### Source ###

Archive for May, 2010

Purchase Guitars Online

Wednesday, May 26th, 2010

It’s true. The buyer’s market is shifting to the World Wide Web. People cannot get enough of shopping and buying products online. The availability and ease of comfort (shopping from one’s home) are clearly two of the strongest selling points for online retailers.

Which brings us to a question we often receive on Guitar Lessons Critic. “Should I buy my new guitar online?”

Purchase Guitars Online: Overview

First, let’s study the benefits of buying the guitar online:

  • Wide selection
  • Shop from the Convenience of your Home
  • Cheaper Prices and Terrific Sales
  • Shipped to Your Front Door

Based on the selection, afford-ability, and comfort of online shopping – many beginner guitarists opt to go this route. However, they may miss out on a few opportunities that one would receive if they were to buy the guitar from a local retailer. For example, shopping at an actual retailer provides the following benefits:

  • Chance to actually “feel” and “see” the Guitar before Purchasing
  • Conversing with a Store Representative who is likely an Expert with Guitars
  • Taking home the Guitar the same day you Bought it
  • DO NOT have to pay with Credit Card and hand over Personal Information
  • Generally offer better Return Policies and Warranties

Purchase Guitars Online: Questions to Ask

Now that you know the pros and cons of purchasing a guitar online you must make a decision. Will you buy from a local retailer or opt to go online? If you still are sold on the Internet, than you must ask yourself the following:

  • Is the retailer reputable?
  • What is the company’s history? How long have they been in business, what is their feedback rating, where are their headquarters?
  • Do you know anyone who has shopped there previously? Were they satisfied with the product? The service?
  • What type of payment options do they offer? Anyone who does not utilize PayPal is sketchy at best.
  • What is their return policy like? How long is the warranty good for?
  • Are they easy to contact? Do they offer a resolution center with 24/7 chat and a valid 1-800 line?

Always try and purchase products from trustworthy online retailers like eBay, Amazon, etc. This is even more important when you desire to buy something used, but it is still not “bulletproof” as scams occur on eBay too.

Purchase Guitars Online: Buyer Feedback

The buyer feedback is quite possibly the most valuable tool online shoppers can use. Feedback on sites like eBay allow users the opportunity to discover a little about the seller’s history. Most general feedback systems display the number of times feedback was left and then a percentage of that feedback is calculated as positive/negative. eBay takes it a step further with the “Power Seller” label.

If you plan to purchase a guitar from a site like eBay, Amazon, etc you should only do business with buyers that have a 95% or higher approval rate with a minimum of 10 reviews (20-30 on the very conservative side). “Power Sellers” do this for a living and have likely sold hundreds if not thousands of products online.

If you plan to buy a guitar from an actual retailer or distributor, do business with companies that search high on Google, Yahoo, etc and have a detailed background with high quality customer service and return policies. Keep in mind that it’s real easy to create a “professional” looking web page, so do your research prior to making any purchase.

### Information shown ###

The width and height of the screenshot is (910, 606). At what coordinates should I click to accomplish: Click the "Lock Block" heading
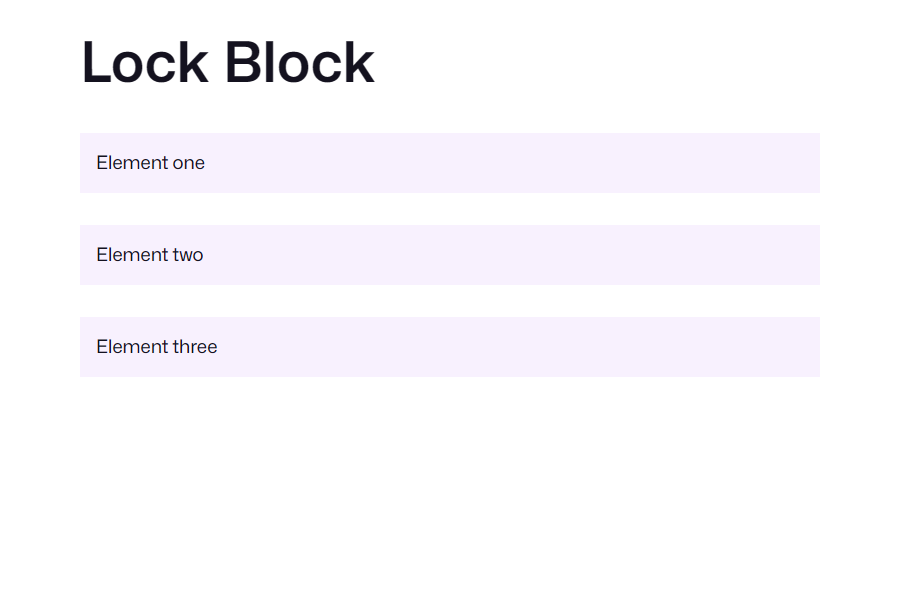coord(228,62)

###

*Work to complete*: Rewrite the part of the guitar-buying text starting at "It’s true. The" and ending at "for online retailers.", with "World Wide Web" replaced by "Internet".

*Finished exercise*:
It’s true. The buyer’s market is shifting to the Internet. People cannot get enough of shopping and buying products online. The availability and ease of comfort (shopping from one’s home) are clearly two of the strongest selling points for online retailers.